Cat got your tongue? A beginner’s guide to speaking intelligently on AI, ML, and the science of data

  • Hannah
  • January 31, 2022
  • Comments Off on Cat got your tongue? A beginner’s guide to speaking intelligently on AI, ML, and the science of data

Why Facebook’s new algorithm might transform AI

When a child sees a cat for the first time a parent or supervising adult utters the word cat (or sometimes, cutely, meow!) and after this process is repeated a few times the child understands that the word ‘cat’ (or ‘meow’, which millions of children still use instead of the more adult version) is the name of that furry little 4-legged creature. Similarly, they learn the names of dogs, elephants and other animals and objects. And finally comes the assessments, where parents gleefully show their friends how smart the child is by showing them pictures of animals and the child manages to mumble the word ‘cat’ or ‘dog’ or another animal. If the child is correct, he or she is applauded and hugged, and if they are not, they are corrected (and still hugged, one hopes), till a new set of friends come by to be dazzled by the child’s genius.

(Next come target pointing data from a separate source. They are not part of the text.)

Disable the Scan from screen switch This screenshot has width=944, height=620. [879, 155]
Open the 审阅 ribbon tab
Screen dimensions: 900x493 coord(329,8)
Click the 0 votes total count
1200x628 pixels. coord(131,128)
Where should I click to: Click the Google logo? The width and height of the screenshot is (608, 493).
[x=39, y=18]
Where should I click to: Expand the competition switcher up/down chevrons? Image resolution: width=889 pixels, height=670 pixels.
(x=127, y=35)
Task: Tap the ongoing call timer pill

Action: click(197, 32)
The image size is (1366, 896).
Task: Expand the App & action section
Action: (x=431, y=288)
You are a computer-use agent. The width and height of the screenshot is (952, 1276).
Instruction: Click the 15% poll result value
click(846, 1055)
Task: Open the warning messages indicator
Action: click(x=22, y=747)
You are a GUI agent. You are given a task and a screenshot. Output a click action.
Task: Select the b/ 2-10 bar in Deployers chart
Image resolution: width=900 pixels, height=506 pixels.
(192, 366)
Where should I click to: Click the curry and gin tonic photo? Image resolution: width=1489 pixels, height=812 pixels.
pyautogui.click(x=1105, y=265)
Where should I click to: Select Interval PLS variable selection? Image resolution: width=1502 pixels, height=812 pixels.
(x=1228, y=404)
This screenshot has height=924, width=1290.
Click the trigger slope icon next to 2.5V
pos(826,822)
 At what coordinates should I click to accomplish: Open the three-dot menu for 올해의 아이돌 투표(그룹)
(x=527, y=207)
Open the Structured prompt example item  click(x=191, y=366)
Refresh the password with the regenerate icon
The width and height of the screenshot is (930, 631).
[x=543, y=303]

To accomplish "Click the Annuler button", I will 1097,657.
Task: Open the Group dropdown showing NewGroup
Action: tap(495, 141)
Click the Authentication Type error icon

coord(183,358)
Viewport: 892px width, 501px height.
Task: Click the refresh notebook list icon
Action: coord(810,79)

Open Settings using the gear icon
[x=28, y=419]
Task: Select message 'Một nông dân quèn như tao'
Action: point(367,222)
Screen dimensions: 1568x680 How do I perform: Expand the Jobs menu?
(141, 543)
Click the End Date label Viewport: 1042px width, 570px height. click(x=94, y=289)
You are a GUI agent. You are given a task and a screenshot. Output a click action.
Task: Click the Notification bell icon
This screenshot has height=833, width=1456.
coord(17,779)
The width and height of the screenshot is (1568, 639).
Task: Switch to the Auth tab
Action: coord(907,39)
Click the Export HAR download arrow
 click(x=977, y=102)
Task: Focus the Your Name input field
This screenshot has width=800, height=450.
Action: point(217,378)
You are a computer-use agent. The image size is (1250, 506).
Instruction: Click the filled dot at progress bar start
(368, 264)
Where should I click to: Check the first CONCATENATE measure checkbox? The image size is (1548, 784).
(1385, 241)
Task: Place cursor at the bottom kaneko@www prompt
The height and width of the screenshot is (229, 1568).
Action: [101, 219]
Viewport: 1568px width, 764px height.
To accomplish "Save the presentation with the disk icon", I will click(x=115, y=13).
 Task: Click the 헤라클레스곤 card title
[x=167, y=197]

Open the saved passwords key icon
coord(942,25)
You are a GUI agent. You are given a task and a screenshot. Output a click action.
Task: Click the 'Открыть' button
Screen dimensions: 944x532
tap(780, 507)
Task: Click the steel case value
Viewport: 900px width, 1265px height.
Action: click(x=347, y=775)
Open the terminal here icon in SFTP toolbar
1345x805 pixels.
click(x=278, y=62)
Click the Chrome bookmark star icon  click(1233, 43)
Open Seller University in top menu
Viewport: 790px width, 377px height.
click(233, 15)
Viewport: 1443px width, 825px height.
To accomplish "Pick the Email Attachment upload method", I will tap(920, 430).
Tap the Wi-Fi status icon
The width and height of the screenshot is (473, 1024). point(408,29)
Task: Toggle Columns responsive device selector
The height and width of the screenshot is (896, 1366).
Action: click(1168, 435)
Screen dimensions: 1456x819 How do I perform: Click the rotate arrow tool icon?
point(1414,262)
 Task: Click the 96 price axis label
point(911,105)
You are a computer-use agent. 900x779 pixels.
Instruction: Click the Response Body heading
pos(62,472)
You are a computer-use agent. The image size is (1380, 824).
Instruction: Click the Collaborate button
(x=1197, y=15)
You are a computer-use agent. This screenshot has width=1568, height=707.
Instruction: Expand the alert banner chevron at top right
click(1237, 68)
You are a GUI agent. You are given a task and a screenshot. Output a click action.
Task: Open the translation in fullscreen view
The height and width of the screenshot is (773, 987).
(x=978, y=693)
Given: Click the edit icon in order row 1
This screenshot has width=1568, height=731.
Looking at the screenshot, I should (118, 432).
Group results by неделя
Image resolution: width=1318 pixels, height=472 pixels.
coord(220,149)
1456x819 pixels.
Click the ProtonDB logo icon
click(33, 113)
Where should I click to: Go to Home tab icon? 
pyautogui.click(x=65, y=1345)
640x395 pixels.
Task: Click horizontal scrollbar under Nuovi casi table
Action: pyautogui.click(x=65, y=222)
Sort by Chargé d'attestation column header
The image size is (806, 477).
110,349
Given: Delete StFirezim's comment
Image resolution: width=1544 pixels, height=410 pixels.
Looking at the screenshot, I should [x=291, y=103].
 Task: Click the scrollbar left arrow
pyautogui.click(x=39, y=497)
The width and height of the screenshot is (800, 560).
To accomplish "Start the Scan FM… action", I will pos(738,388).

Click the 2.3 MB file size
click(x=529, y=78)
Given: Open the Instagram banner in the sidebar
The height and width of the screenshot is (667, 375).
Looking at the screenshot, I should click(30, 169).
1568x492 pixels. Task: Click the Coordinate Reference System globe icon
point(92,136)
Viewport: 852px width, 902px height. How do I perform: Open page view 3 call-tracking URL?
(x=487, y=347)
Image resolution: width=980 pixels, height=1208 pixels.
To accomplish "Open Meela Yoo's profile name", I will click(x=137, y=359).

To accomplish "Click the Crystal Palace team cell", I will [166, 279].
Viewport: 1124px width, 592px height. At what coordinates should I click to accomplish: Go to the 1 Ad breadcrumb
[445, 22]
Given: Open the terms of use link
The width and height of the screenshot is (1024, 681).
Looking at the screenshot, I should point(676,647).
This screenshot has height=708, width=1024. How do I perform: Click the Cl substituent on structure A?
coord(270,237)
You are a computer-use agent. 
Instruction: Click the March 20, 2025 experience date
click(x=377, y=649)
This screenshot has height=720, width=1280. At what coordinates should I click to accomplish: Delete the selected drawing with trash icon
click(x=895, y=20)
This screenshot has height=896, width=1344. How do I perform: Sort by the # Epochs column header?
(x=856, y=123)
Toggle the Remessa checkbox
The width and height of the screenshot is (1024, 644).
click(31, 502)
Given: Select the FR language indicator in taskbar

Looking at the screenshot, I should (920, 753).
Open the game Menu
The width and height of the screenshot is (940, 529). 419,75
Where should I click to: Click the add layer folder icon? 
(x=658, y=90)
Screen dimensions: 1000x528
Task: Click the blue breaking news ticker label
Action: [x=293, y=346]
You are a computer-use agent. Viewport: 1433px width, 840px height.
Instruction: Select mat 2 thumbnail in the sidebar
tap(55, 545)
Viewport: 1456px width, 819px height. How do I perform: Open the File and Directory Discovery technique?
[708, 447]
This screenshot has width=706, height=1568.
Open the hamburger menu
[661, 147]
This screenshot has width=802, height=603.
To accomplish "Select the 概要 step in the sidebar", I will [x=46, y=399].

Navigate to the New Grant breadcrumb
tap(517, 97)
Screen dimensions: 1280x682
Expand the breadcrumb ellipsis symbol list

It is a wonderous process which can engross the most cynical of people for hours and years! 

This, dear reader, is the process of supervised learning, and most algorithms use the exact same process as the 9-month-old of the previous paragraph. They are provided with data (or pictures, in this case) which are clearly labelled as cats and after seeing 10,000 of these pictures the algorithm learns that a cat is a cat and how to see a video/picture of a cat and identify it. If they make a mistake, they are corrected. And they learn some more till they are near perfect. (And yes, the best algorithms need 10,000 pictures which the 9-month-old could do with 3…why? Well, that is to be discussed in my next article).

The learning of the child though does not end there though. In a few years, from the cats and the dogs the child moves on to the birds and the bees and amazingly enough want to discuss matters, which, adults never realize how they got to! “Maybe he/she is too young to discuss this” …anyone heard this line before? “How did she even think about this”? Well, simply because the child does not only learn under adult supervision. They have complex human brains which can connect the dots, observe the patterns, move from one thing to another and before you know, voila! They have managed to ask an extremely embarrassing question about the birds and bees in front of these same friends who were oh so impressed with their animal identifying skills. 

But can a machine do that? How can a machine identify patterns that it has not been taught? In a manner of speaking an algorithm can figure out patterns which are not spelt out to it through a process called unsupervised/self-supervised learning (the difference between the two, as obvious from the names, is just marketing). Simply put, it can look at reams of data points (let’s say lots of cat and dog pictures) and by calculating the distance between the dog-like features of a dog and the cat-like features of a cat, it can identify clearly that cats and dogs are different, even when no programmer has told the algorithm the names of the animals. It knows, these are different beasts. 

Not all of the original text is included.